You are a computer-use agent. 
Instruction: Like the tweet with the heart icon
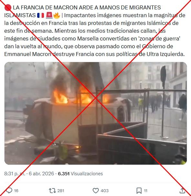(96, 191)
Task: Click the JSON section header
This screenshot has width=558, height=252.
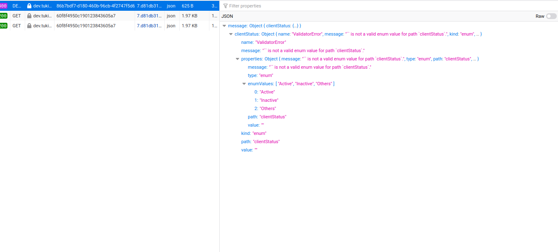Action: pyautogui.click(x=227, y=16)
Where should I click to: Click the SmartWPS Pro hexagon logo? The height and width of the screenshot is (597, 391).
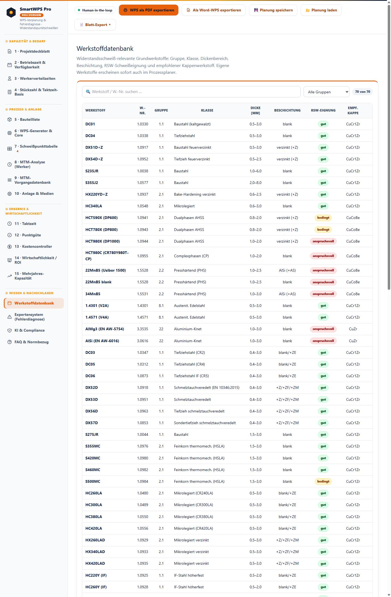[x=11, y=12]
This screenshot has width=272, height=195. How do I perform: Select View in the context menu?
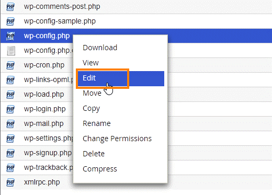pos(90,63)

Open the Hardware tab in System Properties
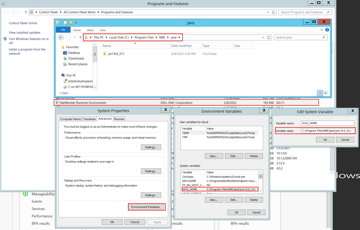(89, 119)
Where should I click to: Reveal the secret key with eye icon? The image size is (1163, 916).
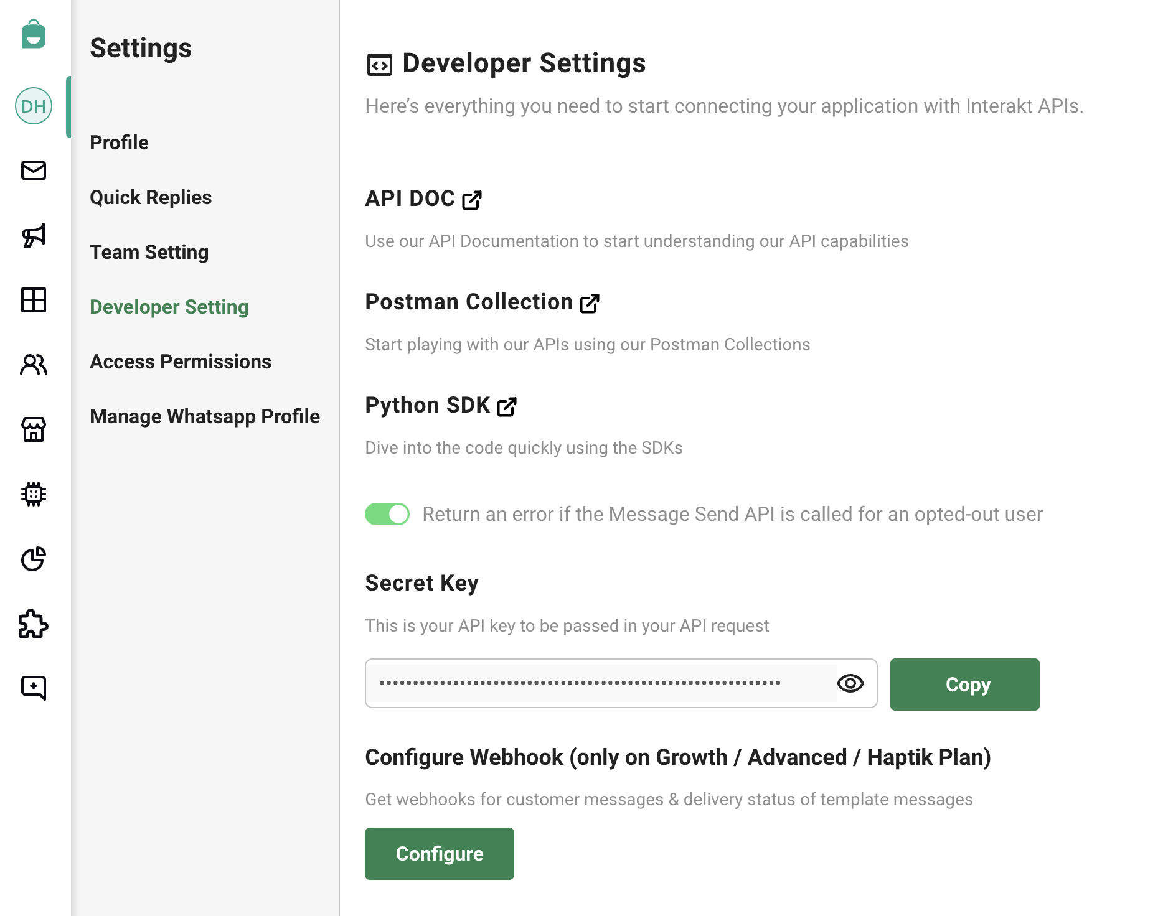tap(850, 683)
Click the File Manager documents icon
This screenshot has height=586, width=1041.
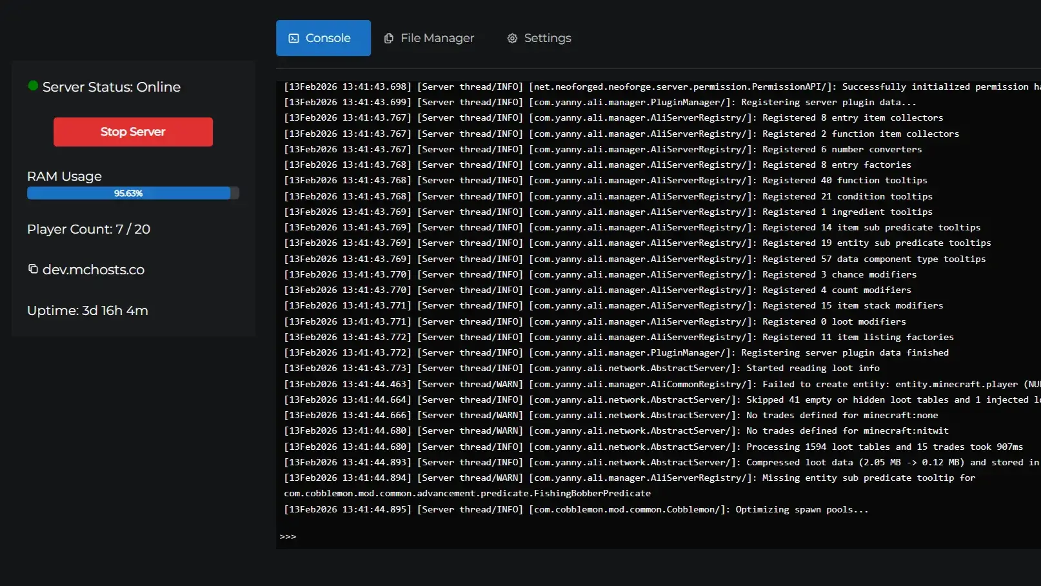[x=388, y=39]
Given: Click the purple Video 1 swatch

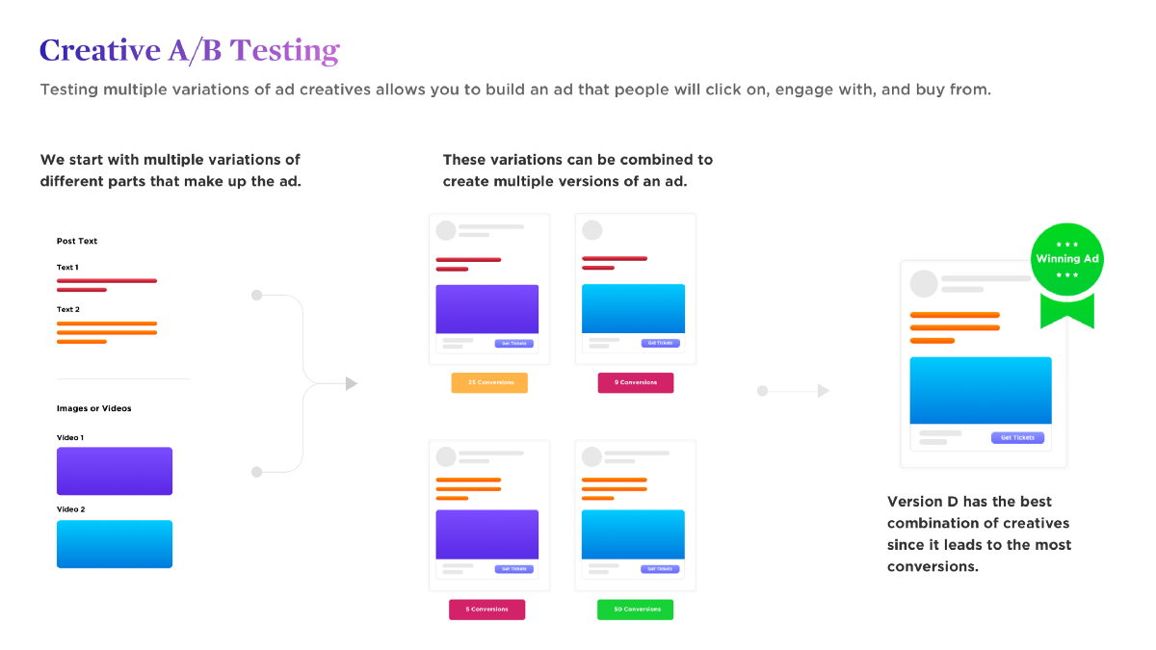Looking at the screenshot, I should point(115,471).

* What is expected
Find the line containing "Click the File Manager documents icon" in the listing above. Please restate word for word that line through the last one, leaving out the pictures.

* Answer
Click the File Manager documents icon
This screenshot has height=586, width=1041.
[x=388, y=39]
Given: Click the purple Video 1 swatch

Looking at the screenshot, I should point(115,471).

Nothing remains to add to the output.